Transcribe the items word for word, starting with the line that contains "has width=1280, height=720." and continuing through the end of the items, both ends included. Omit the pictures.
·····
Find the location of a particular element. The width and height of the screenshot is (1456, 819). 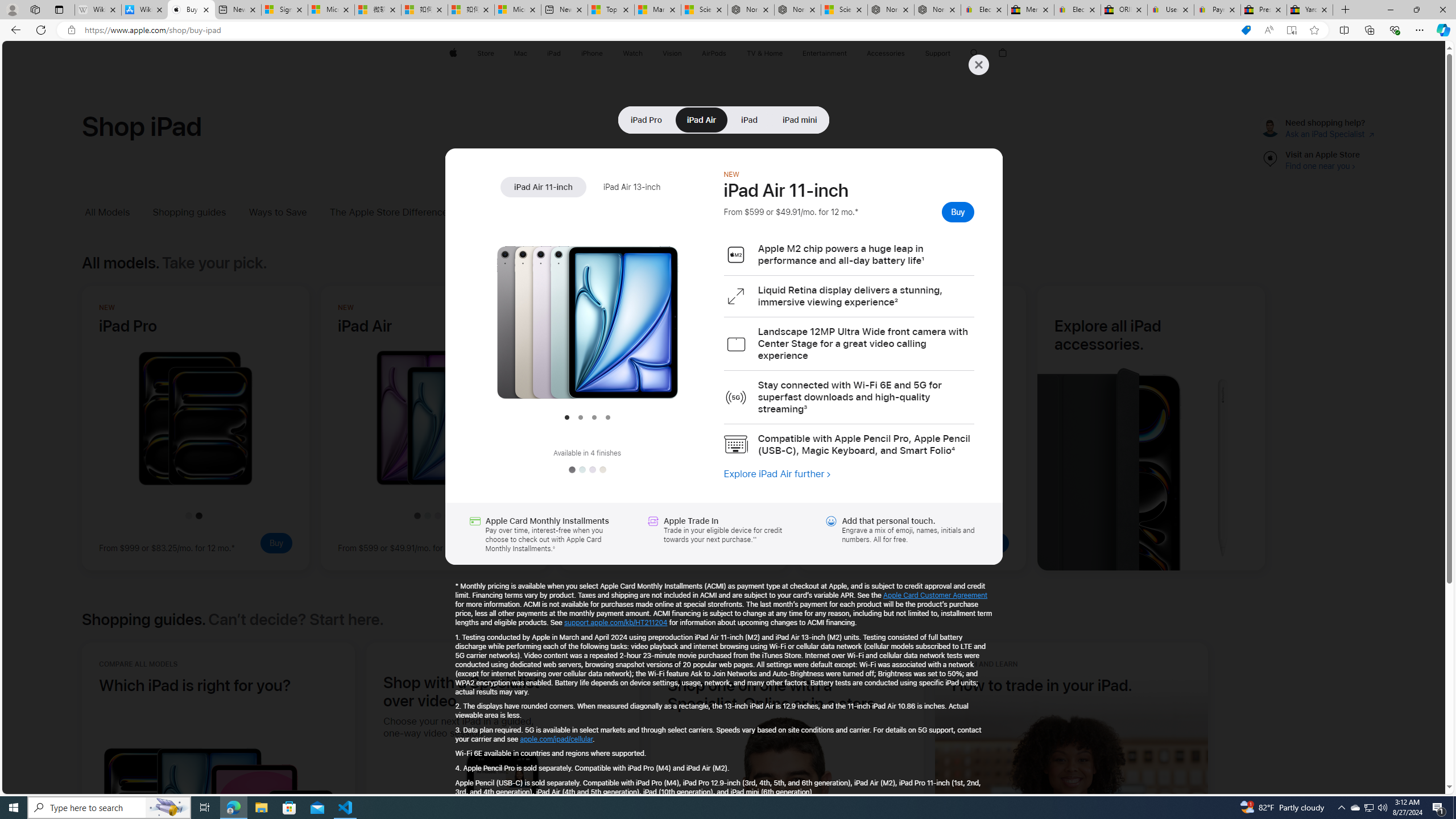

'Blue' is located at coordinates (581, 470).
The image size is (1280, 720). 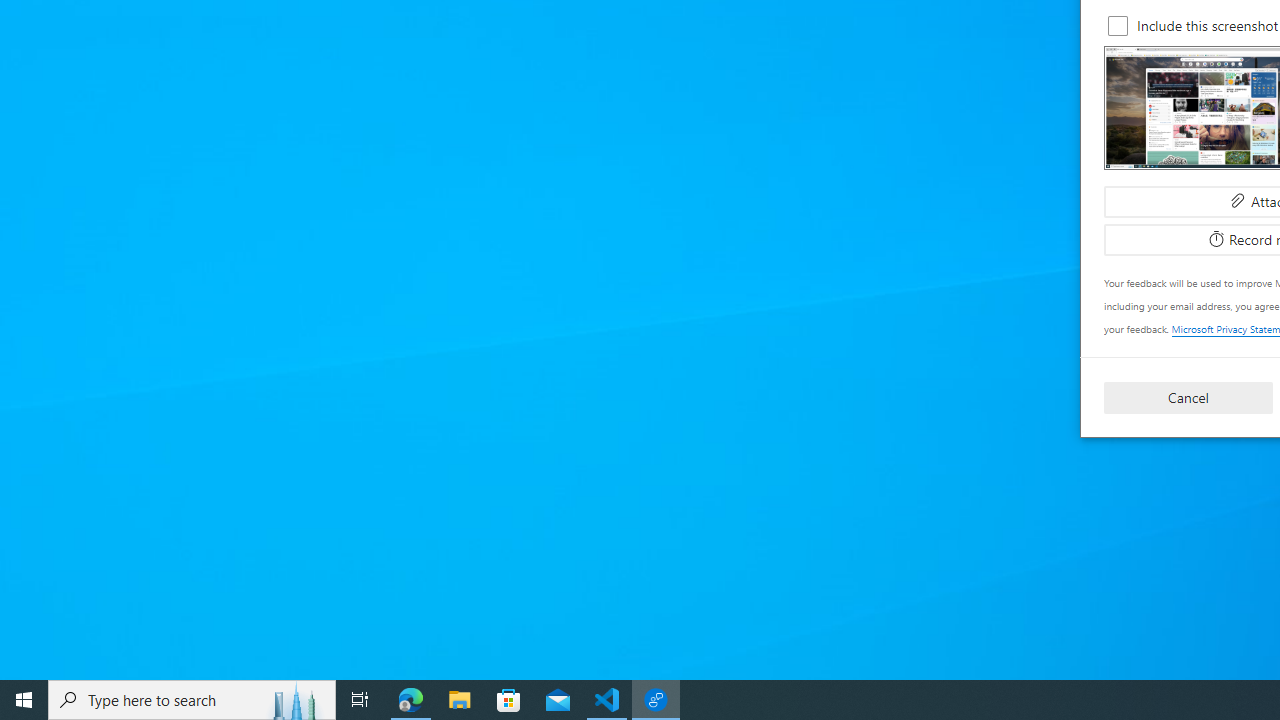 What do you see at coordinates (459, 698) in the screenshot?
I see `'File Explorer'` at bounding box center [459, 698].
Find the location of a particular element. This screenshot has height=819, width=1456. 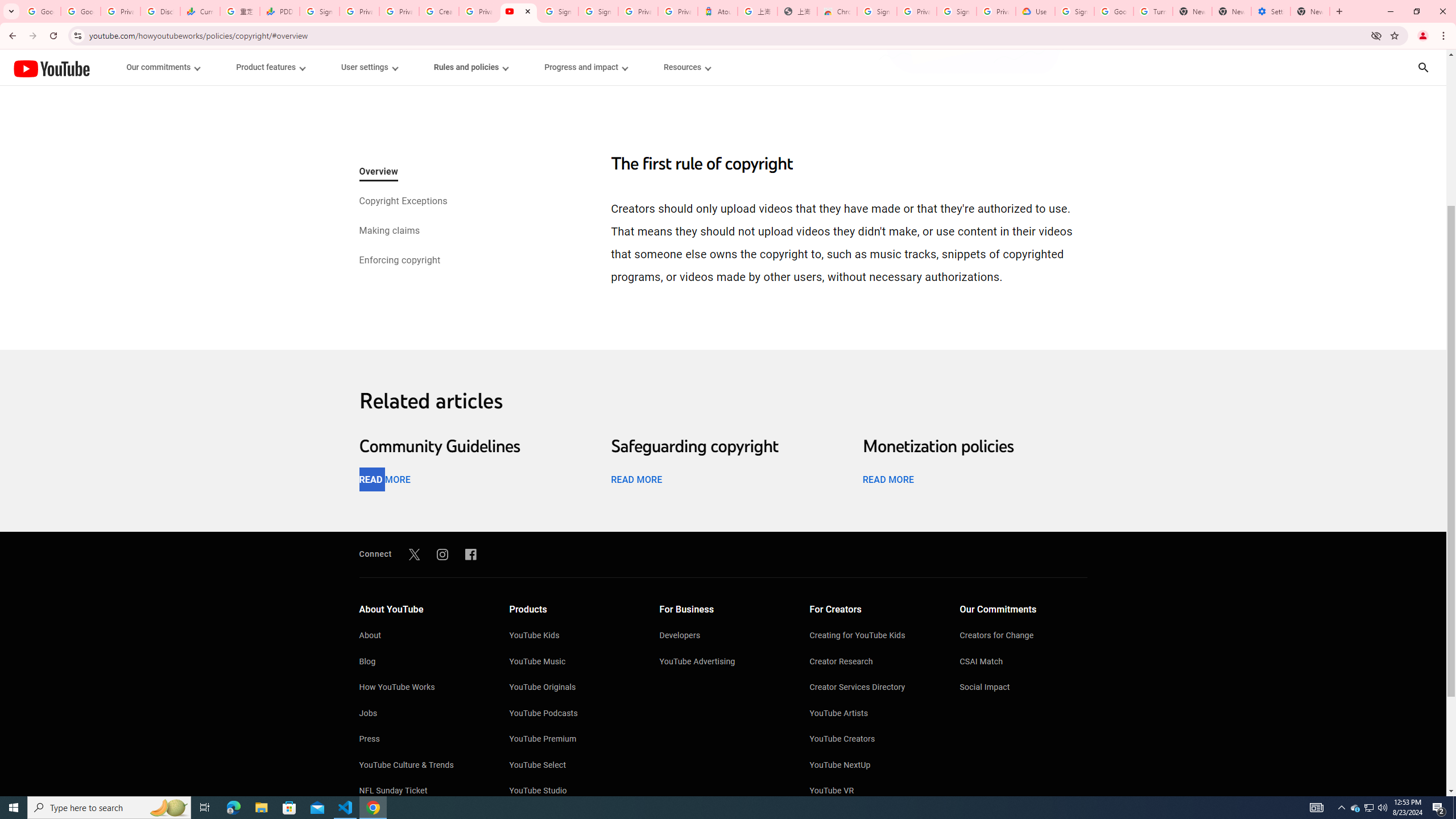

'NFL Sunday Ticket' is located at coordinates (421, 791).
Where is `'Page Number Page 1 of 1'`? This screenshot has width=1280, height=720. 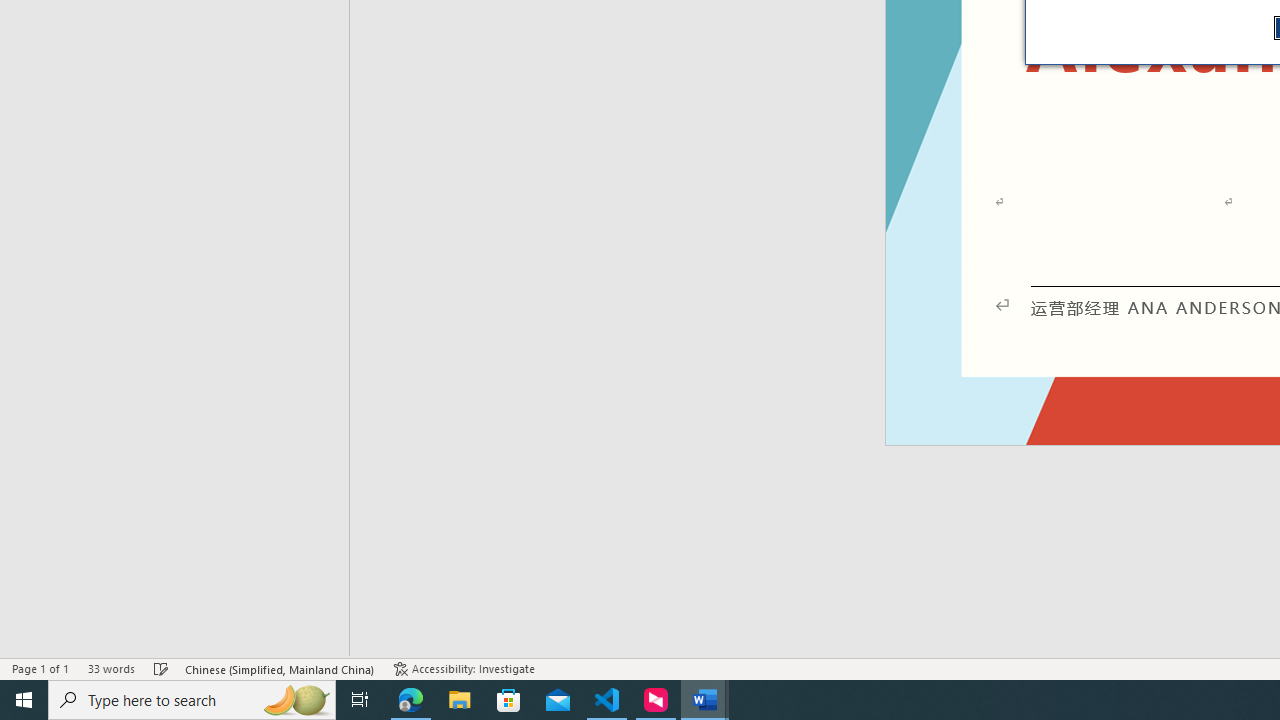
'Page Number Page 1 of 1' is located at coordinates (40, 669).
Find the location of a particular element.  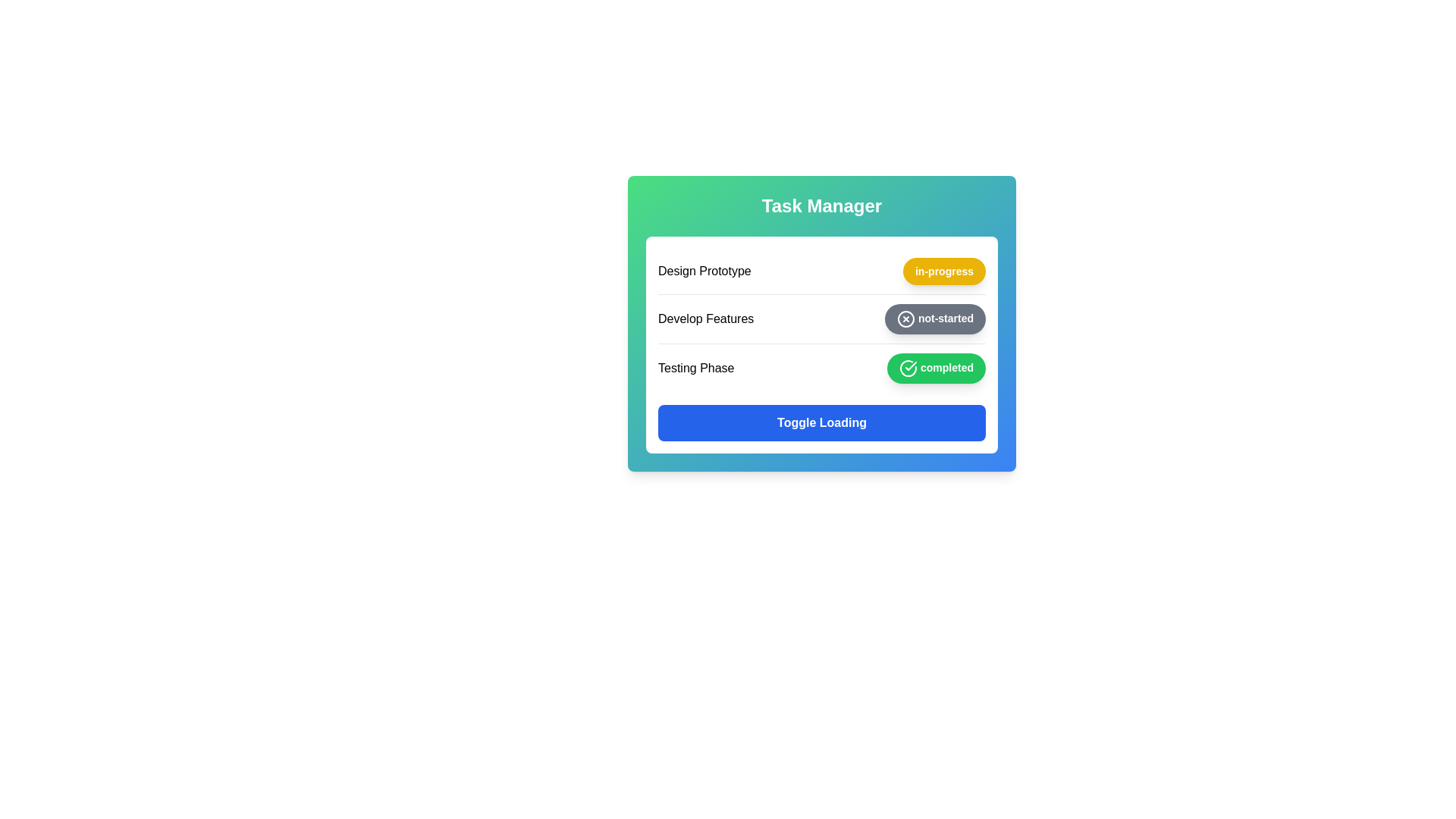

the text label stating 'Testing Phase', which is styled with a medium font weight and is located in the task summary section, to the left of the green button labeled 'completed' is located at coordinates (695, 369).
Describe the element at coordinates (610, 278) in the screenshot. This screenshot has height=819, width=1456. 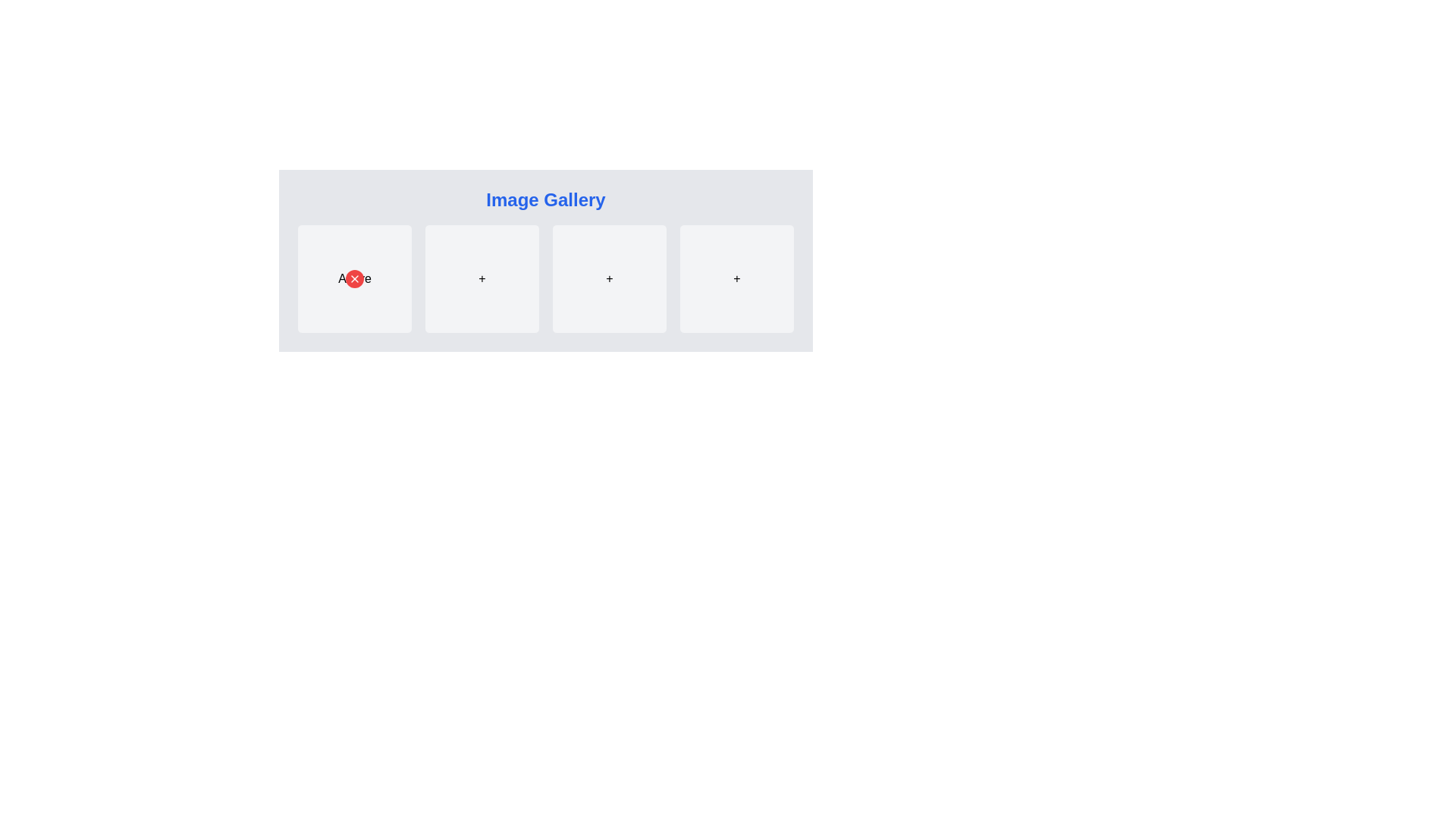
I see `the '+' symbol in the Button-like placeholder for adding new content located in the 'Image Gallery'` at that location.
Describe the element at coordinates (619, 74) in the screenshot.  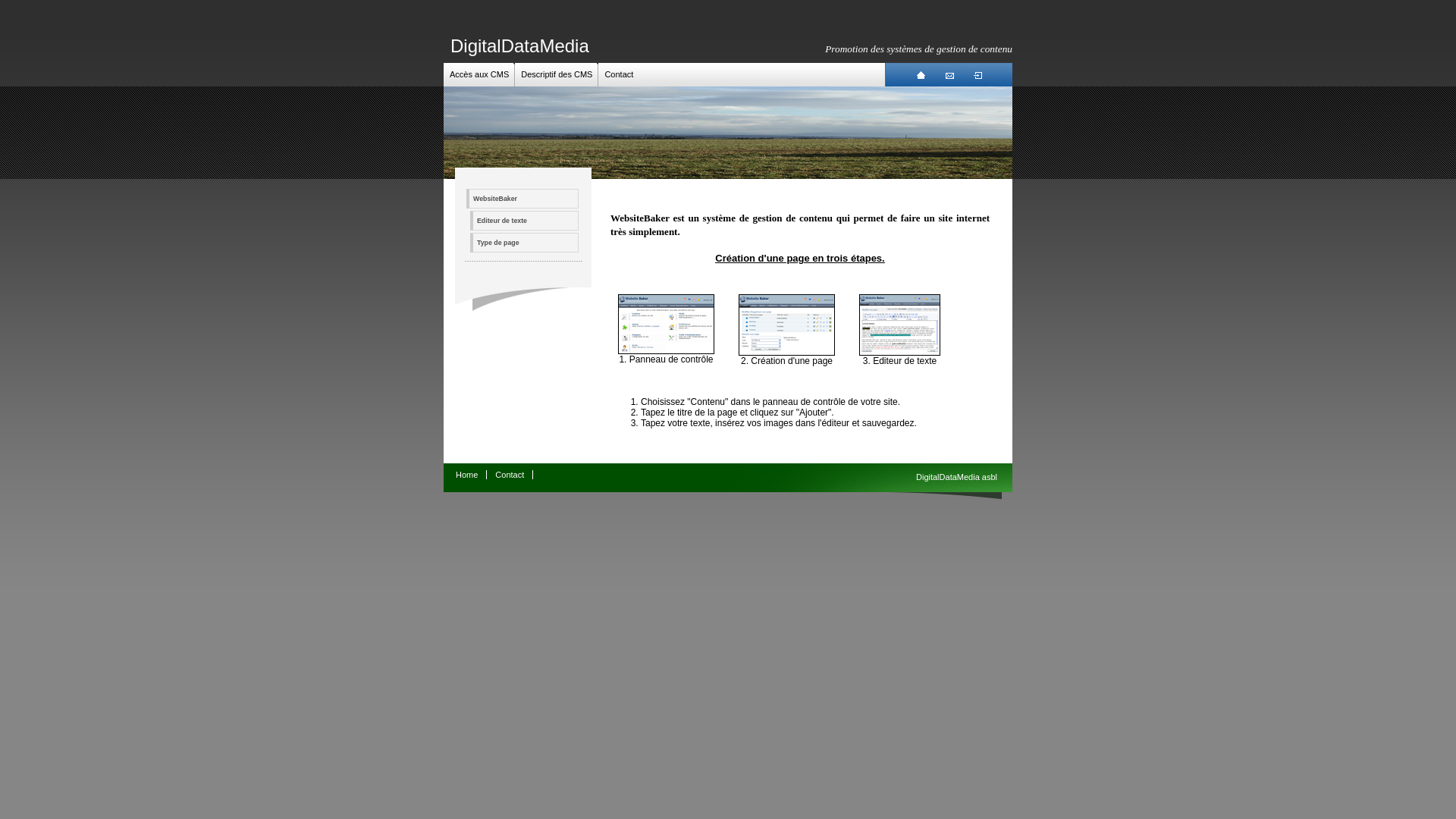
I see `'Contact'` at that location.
·····
• **ANSWER TO THIS EXERCISE**:
Where is `'Page Number Page 1 of 1'`? This screenshot has width=1280, height=720. 
'Page Number Page 1 of 1' is located at coordinates (40, 669).
Find the location of a particular element.  

the text label stating 'Testing Phase', which is styled with a medium font weight and is located in the task summary section, to the left of the green button labeled 'completed' is located at coordinates (695, 369).
Describe the element at coordinates (610, 278) in the screenshot. This screenshot has height=819, width=1456. 
I see `the '+' symbol in the Button-like placeholder for adding new content located in the 'Image Gallery'` at that location.
Describe the element at coordinates (619, 74) in the screenshot.  
I see `'Contact'` at that location.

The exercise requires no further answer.